Records from a collection:
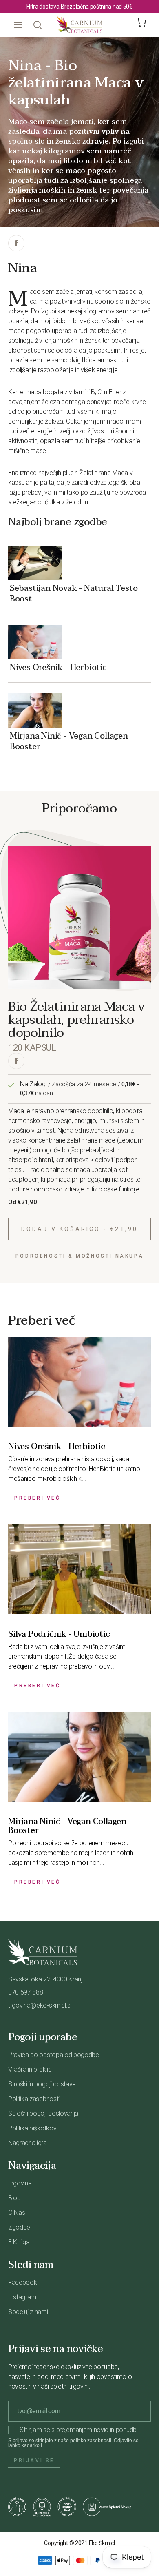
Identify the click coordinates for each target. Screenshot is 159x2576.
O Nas (16, 2213)
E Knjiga (18, 2242)
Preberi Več (37, 1498)
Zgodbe (19, 2227)
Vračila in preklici (30, 2069)
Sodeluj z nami (28, 2312)
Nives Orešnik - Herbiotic (58, 667)
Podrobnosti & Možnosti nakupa (79, 1256)
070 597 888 (25, 1992)
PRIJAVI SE (34, 2460)
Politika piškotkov (32, 2128)
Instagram (22, 2297)
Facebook (22, 2282)
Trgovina (19, 2183)
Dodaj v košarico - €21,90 (79, 1229)
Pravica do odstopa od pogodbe (53, 2055)
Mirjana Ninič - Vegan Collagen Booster (69, 740)
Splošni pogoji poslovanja (43, 2113)
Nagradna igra (27, 2143)
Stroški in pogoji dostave (42, 2084)
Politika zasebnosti (34, 2099)
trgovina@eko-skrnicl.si (40, 2005)
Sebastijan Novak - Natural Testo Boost (74, 592)
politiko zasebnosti (90, 2440)
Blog (14, 2198)
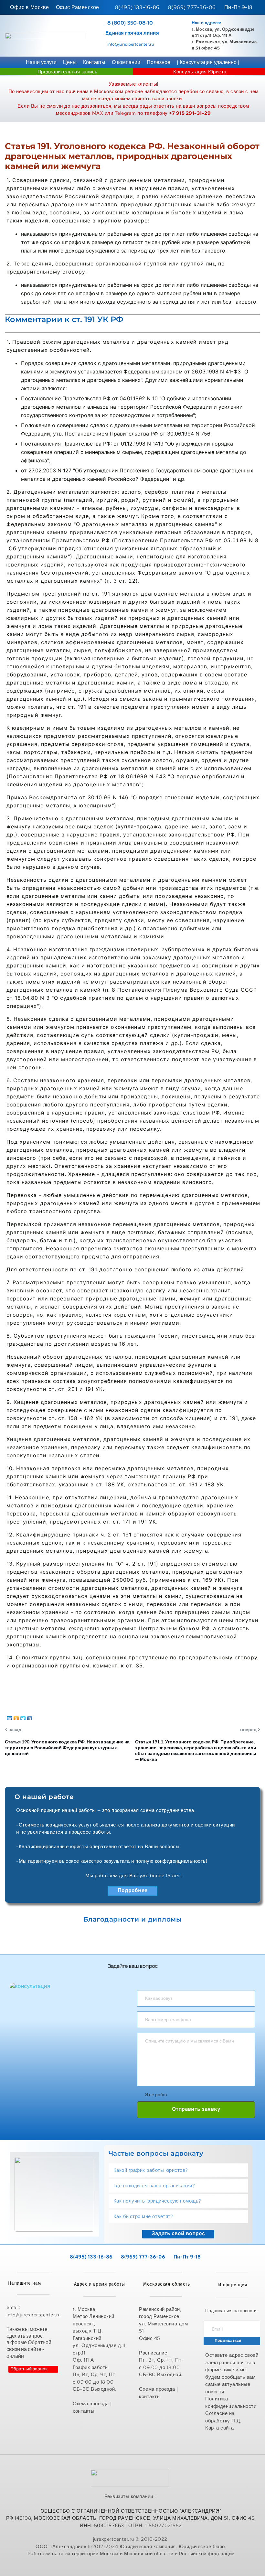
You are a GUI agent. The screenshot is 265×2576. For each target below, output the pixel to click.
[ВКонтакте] (29, 1717)
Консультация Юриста (200, 72)
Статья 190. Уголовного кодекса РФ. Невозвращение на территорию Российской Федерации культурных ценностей (67, 1747)
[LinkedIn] (9, 1717)
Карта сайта (220, 2428)
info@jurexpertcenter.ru (130, 44)
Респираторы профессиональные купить (131, 2567)
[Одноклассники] (16, 1717)
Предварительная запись (67, 72)
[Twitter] (23, 1717)
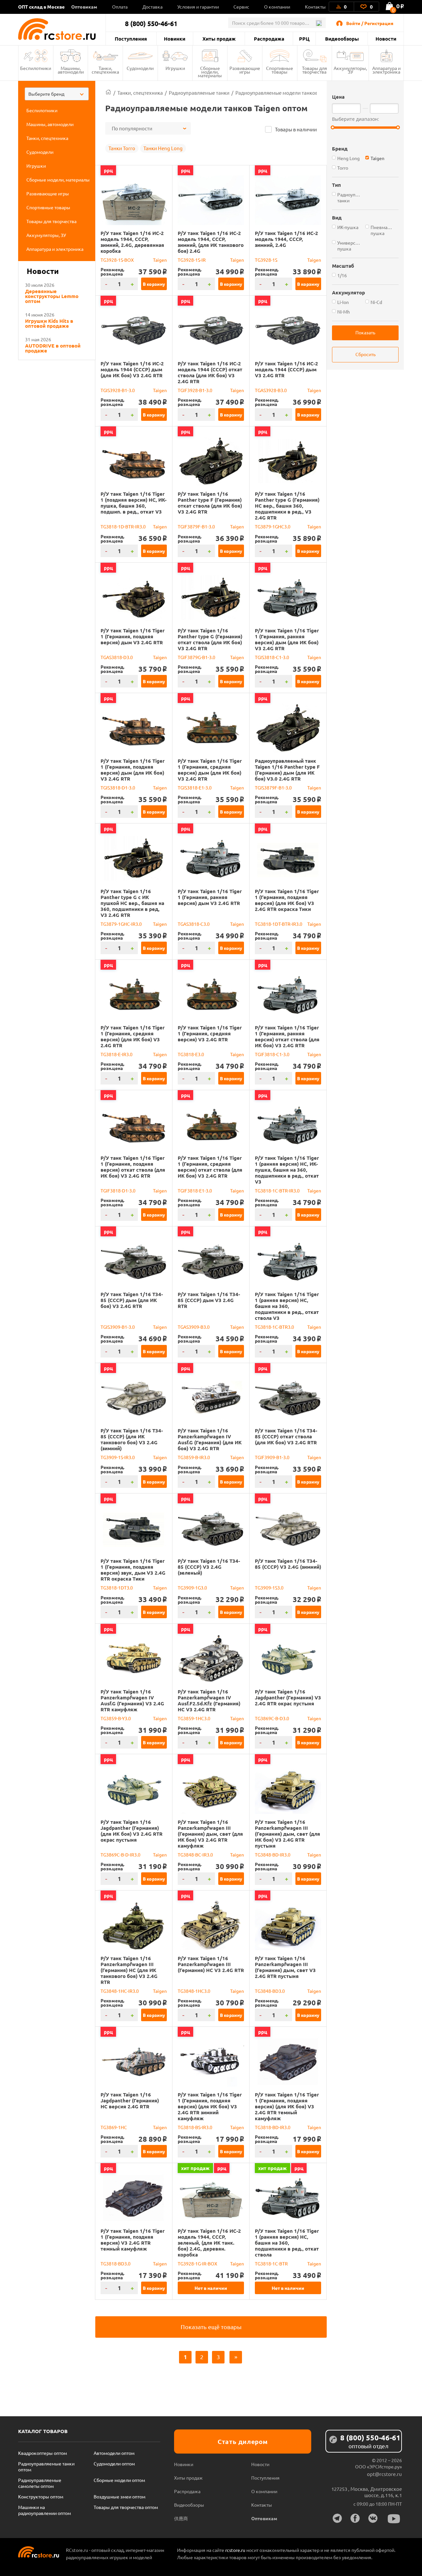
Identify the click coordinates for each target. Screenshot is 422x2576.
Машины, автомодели (71, 70)
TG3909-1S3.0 (269, 1587)
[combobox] (57, 93)
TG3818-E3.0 (191, 1054)
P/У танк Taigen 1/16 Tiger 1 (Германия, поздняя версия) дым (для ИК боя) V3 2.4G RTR (133, 770)
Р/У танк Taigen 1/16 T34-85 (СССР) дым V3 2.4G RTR (209, 1300)
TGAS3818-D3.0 (117, 657)
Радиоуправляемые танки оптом (46, 2466)
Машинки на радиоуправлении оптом (44, 2510)
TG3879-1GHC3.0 (272, 526)
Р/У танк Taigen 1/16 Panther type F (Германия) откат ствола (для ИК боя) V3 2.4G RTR (210, 503)
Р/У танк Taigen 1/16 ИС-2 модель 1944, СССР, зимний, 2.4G (286, 239)
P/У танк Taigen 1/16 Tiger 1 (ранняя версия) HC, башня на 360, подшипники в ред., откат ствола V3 (287, 1306)
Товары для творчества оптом (126, 2507)
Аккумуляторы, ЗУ (350, 70)
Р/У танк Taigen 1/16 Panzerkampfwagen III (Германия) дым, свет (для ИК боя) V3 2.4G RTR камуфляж (210, 1834)
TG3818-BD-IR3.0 (272, 2127)
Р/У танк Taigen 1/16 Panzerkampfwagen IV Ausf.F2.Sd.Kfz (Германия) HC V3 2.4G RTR (209, 1700)
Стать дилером (243, 2441)
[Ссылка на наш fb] (355, 2518)
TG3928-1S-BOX (117, 259)
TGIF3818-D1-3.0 (118, 1190)
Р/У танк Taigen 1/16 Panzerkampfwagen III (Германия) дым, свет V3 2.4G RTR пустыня (285, 1967)
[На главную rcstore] (62, 29)
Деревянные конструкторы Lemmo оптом (51, 296)
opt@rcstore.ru (384, 2474)
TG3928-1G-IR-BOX (197, 2263)
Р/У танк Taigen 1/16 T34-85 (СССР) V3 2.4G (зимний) (288, 1564)
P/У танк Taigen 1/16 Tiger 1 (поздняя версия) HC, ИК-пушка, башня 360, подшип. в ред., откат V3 (133, 503)
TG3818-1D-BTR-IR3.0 (123, 526)
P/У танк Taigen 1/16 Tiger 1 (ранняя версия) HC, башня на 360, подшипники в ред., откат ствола (287, 2243)
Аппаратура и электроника (386, 70)
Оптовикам (84, 7)
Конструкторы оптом (40, 2496)
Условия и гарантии (198, 7)
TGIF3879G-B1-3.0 (196, 657)
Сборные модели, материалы (210, 71)
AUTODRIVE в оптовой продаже (52, 348)
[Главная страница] (108, 92)
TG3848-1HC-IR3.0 (120, 1990)
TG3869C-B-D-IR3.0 (120, 1854)
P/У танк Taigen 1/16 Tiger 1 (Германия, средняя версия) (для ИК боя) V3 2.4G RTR (133, 1036)
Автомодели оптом (114, 2453)
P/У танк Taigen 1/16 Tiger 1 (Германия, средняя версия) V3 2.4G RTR (210, 1033)
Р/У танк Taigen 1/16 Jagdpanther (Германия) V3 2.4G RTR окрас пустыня (288, 1697)
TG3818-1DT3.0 (117, 1587)
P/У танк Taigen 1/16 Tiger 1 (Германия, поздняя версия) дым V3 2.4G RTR (133, 636)
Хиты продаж (219, 38)
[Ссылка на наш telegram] (337, 2518)
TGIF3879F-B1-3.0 (196, 526)
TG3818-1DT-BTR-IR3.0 (278, 923)
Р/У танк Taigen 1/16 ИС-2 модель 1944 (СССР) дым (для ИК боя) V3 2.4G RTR (132, 369)
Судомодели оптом (114, 2463)
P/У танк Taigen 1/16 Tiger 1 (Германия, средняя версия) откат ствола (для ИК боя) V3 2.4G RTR (210, 1167)
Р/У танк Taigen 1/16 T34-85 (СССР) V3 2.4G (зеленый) (209, 1567)
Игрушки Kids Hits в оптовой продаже (49, 323)
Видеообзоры (342, 38)
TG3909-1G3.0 (192, 1587)
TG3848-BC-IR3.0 (195, 1854)
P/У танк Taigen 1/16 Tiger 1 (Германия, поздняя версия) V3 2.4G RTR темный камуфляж (133, 2240)
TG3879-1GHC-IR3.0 (121, 923)
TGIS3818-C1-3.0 (272, 657)
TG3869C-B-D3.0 (272, 1718)
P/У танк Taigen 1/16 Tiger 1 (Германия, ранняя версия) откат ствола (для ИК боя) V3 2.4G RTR (287, 1036)
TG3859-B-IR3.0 (194, 1457)
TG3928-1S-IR (192, 259)
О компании (277, 7)
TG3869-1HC (114, 2127)
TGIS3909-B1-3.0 (118, 1326)
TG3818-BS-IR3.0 (195, 2127)
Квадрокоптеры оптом (42, 2453)
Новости (386, 38)
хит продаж (195, 2168)
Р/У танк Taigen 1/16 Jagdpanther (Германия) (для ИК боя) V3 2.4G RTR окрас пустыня (132, 1831)
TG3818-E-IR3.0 (117, 1054)
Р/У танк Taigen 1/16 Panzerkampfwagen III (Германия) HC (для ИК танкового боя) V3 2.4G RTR (129, 1970)
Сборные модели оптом (119, 2480)
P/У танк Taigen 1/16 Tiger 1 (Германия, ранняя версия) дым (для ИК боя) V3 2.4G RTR (287, 639)
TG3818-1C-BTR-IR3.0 (277, 1190)
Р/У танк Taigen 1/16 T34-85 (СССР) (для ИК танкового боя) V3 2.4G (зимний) (132, 1439)
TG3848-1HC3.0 (194, 1990)
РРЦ (304, 38)
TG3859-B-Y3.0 (116, 1718)
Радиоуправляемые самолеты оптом (39, 2483)
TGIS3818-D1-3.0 (118, 787)
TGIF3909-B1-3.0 (272, 1457)
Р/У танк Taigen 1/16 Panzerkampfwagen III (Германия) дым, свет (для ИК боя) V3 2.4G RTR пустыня (287, 1834)
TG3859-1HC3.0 (194, 1718)
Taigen (160, 259)
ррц (108, 170)
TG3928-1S (266, 259)
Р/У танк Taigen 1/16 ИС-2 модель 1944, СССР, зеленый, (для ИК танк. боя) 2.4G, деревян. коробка (209, 2243)
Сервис (241, 7)
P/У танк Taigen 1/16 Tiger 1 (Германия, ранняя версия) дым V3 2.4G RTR (210, 897)
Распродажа (269, 38)
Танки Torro (121, 148)
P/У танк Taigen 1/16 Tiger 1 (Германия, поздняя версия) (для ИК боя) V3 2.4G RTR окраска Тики (287, 900)
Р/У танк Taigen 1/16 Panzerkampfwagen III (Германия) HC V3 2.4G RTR (211, 1964)
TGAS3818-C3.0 (194, 923)
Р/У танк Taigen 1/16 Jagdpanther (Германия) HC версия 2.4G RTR (130, 2100)
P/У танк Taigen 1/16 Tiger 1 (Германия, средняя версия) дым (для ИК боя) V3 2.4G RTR (210, 770)
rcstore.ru (235, 2550)
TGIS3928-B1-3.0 (118, 390)
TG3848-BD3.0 (270, 1990)
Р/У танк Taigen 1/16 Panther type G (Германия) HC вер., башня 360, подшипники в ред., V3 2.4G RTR (287, 505)
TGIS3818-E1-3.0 (195, 787)
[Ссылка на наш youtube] (394, 2519)
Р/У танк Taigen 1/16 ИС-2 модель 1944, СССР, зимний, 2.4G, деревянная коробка (132, 242)
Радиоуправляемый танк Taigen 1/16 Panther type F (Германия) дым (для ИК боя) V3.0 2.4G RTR (287, 770)
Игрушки (175, 68)
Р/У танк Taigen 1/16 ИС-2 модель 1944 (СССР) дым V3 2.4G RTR (286, 369)
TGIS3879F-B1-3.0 (273, 787)
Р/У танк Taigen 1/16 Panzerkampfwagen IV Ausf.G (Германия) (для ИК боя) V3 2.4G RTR (210, 1439)
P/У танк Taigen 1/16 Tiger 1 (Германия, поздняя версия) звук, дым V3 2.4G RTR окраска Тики (133, 1570)
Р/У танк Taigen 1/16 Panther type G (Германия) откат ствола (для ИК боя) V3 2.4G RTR (210, 639)
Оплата (120, 7)
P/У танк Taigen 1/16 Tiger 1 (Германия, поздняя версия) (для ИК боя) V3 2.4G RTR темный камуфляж (287, 2106)
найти (318, 23)
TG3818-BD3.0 (116, 2263)
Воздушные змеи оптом (119, 2496)
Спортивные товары (279, 70)
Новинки (174, 38)
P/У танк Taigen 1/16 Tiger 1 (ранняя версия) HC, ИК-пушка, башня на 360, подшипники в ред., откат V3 (287, 1170)
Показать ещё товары (211, 2326)
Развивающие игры (244, 70)
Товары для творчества (314, 70)
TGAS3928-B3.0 (271, 390)
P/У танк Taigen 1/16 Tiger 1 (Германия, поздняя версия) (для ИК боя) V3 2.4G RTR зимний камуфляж (210, 2106)
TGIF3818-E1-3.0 (195, 1190)
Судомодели (140, 68)
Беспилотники (35, 68)
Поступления (131, 38)
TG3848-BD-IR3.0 (272, 1854)
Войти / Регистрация (369, 23)
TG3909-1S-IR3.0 (118, 1457)
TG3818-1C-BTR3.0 (274, 1326)
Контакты (315, 7)
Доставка (152, 7)
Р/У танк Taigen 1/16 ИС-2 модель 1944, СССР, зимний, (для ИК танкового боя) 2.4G (211, 242)
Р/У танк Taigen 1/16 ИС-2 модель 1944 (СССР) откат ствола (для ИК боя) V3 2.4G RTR (210, 372)
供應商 (181, 2518)
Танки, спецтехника (105, 70)
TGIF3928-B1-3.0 (195, 390)
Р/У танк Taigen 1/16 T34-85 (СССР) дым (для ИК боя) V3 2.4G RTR (132, 1300)
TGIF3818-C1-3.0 (272, 1054)
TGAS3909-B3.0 (194, 1326)
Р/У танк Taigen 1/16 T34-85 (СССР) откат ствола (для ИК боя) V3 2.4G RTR (286, 1436)
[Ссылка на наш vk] (372, 2518)
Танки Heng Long (163, 148)
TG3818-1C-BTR (271, 2263)
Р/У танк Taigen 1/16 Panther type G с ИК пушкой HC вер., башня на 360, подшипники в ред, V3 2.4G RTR (132, 903)
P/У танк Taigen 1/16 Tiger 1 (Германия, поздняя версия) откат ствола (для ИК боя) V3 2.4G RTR (133, 1167)
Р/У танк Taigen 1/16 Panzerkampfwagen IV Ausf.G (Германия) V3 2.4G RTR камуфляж (132, 1700)
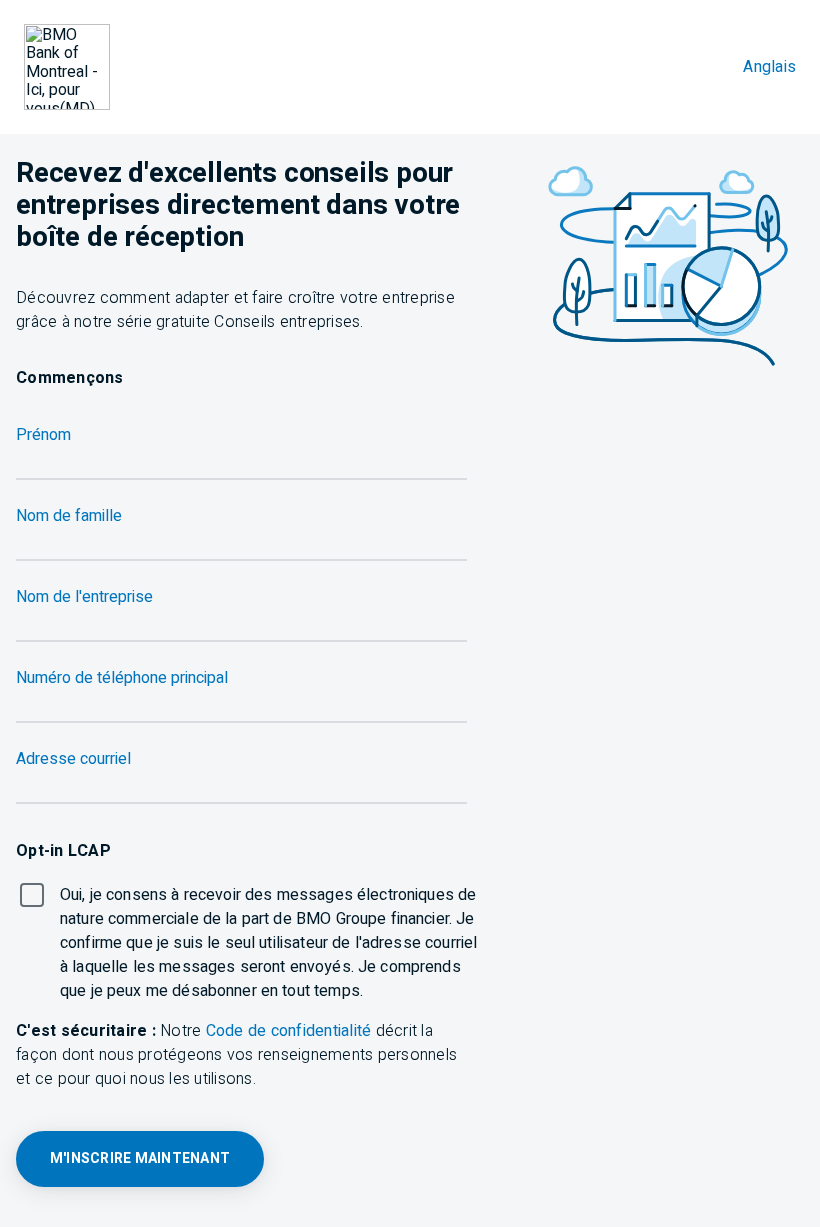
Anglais (769, 67)
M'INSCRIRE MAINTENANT (140, 1158)
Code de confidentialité (289, 1031)
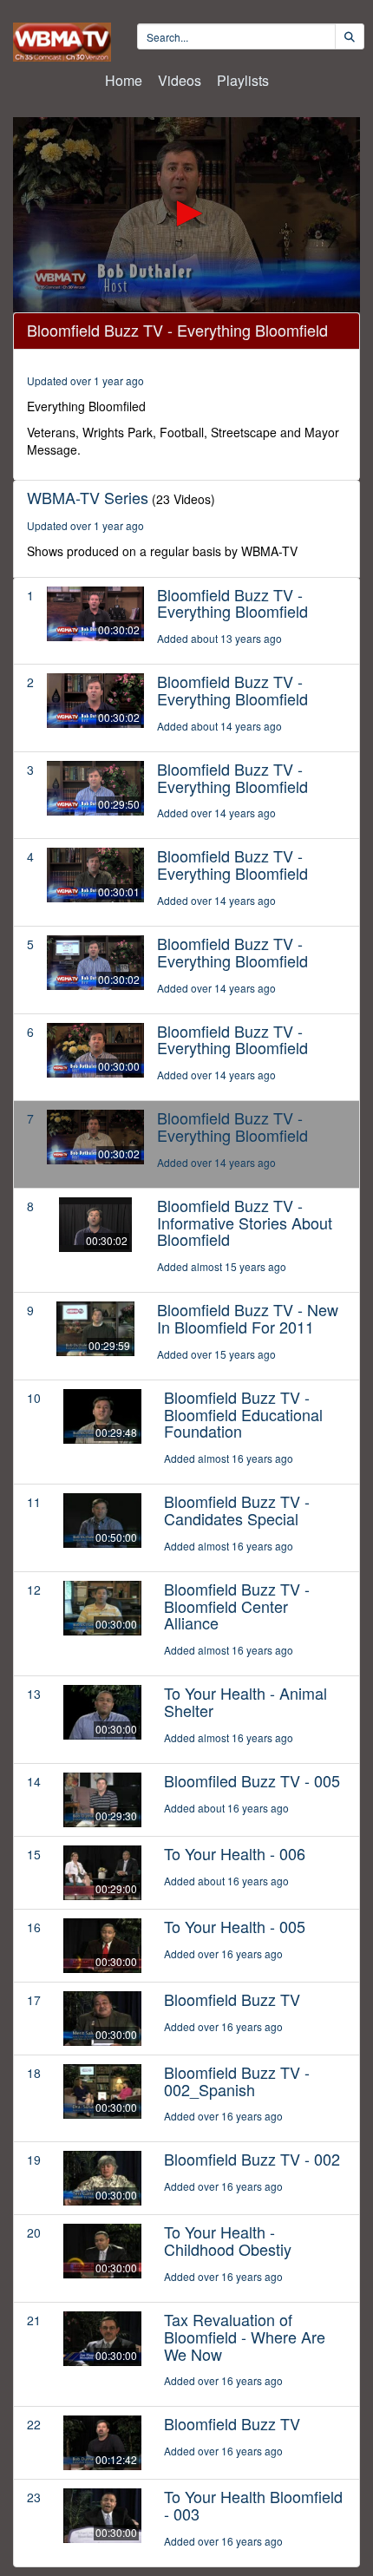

→ Problem to work on
When a line among the entries contains "продаже", pull that line out.

→ Answer to this task
AUTODRIVE в оптовой продаже (52, 348)
Игрушки Kids Hits в оптовой продаже (49, 323)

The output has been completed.